The public takes the home team 63% of the time, which is a little high given the home team wins 55% of games. The public also takes the money line favorite in 96% (4656/4839) of NBA games.

Is that rational or not? We know that favorites are a slightly better deal than underdogs on the money line, so in one sense it is. If someone offered you a free money line bet on the NBA, you should probably pick the favorite. The expected value is less bad than the underdog, so it's a better choice in the long run, and your chances of making some money on the bet are much higher, so it's perhaps a better choice as a single bet as well.

A gambler taking half favorites and half underdogs has a chance at winning 100% of their bets, but someone taking a highly imbalanced number of favorites (or underdogs) will have a whole lot of guaranteed losses. The gambler might correctly pick every single favorite, but close to half of their bets on favorites are still going to be losses.

Getting pigeonholed

Money lines are all at different odds, which complicates things. For this example, let's say the gambler is taking spread bets, with both sides having a roughly equal chance of winning. There are 1230 games in the season, we'll assume the favorite is a slightly better deal, so wins 51% of the time, and the gambler takes the favorite 96% of the time. Over 1230 games, the favorites go 627-603. The gambler takes 1181 favorites and 49 underdogs on the season.
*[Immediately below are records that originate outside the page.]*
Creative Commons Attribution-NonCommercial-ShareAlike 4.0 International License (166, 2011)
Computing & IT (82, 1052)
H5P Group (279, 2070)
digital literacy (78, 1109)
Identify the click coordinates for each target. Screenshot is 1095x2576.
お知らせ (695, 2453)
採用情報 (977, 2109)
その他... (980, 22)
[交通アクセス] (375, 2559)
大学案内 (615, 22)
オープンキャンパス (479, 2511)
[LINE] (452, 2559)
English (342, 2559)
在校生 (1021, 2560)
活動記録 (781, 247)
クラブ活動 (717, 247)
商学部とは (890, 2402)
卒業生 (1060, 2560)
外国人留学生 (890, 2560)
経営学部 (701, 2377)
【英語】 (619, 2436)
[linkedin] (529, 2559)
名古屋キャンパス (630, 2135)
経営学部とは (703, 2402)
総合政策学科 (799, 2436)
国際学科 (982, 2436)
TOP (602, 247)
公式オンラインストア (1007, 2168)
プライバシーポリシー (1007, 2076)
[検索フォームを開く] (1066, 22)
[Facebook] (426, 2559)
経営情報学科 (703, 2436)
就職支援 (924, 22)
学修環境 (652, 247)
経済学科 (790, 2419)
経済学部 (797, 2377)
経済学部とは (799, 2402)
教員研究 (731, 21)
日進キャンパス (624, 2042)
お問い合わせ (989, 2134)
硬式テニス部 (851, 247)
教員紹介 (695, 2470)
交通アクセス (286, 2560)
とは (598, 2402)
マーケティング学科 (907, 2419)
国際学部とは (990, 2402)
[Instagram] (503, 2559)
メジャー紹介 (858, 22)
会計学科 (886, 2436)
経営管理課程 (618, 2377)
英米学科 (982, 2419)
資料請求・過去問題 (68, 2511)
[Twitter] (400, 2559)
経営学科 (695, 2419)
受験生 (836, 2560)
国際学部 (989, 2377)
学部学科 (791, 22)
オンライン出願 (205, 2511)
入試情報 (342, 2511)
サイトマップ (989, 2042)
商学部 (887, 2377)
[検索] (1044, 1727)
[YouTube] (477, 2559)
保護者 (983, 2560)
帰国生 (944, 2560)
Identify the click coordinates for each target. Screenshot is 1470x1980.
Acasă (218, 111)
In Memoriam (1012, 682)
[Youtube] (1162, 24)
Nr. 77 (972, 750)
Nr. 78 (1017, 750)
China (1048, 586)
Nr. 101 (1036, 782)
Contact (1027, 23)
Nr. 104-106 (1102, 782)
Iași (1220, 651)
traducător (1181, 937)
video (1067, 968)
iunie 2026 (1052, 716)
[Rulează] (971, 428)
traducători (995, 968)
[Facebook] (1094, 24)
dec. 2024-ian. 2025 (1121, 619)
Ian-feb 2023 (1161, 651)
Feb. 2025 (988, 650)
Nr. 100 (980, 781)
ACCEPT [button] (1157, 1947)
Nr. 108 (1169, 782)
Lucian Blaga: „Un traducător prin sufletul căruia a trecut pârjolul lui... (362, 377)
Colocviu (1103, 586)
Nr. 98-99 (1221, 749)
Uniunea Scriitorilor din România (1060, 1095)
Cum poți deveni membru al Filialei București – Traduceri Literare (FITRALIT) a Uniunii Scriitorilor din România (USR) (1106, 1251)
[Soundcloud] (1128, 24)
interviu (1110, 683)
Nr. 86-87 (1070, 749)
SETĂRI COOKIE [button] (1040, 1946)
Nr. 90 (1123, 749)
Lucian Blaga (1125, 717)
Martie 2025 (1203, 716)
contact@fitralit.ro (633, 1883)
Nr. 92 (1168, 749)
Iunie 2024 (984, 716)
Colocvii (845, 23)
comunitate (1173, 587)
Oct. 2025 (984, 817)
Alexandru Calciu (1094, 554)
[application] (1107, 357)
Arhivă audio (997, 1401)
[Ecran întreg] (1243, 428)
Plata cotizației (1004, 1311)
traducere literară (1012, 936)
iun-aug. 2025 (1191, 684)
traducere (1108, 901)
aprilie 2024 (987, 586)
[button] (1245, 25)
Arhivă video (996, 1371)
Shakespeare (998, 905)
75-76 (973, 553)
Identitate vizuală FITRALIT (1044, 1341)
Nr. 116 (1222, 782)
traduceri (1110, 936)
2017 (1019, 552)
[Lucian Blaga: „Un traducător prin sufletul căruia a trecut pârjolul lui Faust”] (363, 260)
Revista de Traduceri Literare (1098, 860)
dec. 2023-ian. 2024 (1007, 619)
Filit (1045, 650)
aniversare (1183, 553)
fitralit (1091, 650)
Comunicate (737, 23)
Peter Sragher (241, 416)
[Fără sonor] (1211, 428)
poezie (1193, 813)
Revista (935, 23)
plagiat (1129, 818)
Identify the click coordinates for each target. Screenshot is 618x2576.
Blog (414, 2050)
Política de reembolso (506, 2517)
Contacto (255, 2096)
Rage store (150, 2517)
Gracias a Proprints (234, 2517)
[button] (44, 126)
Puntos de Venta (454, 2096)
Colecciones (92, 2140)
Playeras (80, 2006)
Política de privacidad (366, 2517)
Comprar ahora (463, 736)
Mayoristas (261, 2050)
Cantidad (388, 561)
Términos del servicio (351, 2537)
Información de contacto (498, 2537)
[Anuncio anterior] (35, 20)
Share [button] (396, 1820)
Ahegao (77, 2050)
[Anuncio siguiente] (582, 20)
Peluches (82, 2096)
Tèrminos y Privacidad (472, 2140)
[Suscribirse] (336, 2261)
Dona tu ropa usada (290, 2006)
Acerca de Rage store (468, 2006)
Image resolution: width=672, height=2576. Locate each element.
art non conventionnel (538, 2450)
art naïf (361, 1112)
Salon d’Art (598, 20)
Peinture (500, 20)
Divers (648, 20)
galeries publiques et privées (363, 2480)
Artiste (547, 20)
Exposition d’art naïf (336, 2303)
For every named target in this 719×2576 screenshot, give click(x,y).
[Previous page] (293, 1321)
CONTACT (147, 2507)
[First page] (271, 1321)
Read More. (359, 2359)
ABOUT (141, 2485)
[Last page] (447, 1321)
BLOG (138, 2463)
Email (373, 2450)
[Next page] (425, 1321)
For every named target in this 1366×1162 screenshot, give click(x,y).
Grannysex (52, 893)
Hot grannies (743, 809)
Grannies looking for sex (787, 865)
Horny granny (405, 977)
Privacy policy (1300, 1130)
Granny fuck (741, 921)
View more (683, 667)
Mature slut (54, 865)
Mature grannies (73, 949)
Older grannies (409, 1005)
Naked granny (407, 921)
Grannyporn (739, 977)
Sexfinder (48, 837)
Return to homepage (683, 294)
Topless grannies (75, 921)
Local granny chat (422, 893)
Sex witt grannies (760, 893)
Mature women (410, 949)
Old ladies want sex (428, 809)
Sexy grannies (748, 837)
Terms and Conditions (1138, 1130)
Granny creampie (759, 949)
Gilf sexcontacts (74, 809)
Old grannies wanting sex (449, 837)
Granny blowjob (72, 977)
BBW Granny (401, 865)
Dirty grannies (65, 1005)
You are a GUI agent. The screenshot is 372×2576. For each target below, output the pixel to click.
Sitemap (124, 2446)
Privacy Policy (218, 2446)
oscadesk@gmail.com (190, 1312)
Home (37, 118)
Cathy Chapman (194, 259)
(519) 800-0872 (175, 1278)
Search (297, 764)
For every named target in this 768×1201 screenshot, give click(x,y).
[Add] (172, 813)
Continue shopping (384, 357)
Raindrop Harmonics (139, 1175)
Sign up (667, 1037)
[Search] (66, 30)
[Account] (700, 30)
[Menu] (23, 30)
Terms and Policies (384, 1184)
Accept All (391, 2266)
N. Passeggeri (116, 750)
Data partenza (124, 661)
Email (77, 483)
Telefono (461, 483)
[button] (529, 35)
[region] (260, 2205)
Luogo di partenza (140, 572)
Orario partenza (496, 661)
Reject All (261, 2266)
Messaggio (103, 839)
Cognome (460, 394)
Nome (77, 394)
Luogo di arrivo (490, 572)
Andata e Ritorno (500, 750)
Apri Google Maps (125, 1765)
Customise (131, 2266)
The best they can possibly do on favorites is 627/1181 (53%), assuming they somehow manage to correctly bet on every single favorite that won that season. The gambler captured all of the favorites that won, so the rest of the games left over are underdog winners, meaning they'd go a perfect 49/49 in underdog games. Overall, the best they can do is (627+49)/1230, which is 54.9%. Since the break-even point is 52.4%, most of the profits are coming from the 49 underdog games.

By taking so many favorites, the pigeonhole principle means the gambler has to be perfect just to hit a 54.9% win rate. As I showed in Do you wanna win?, 54.9% is good enough to have a positive expected value on bets, but it's low enough that losing money over 1,230 bets is very possible, even with proper bankroll management. If hitting that number requires you to be perfect, it seems like a bad plan.

Here are the frequencies of odds taken by the public on the money line. There's an awkward gap in the middle. In the American way of writing odds, favorites are always -100 or smaller, and underdogs are always +100 or bigger.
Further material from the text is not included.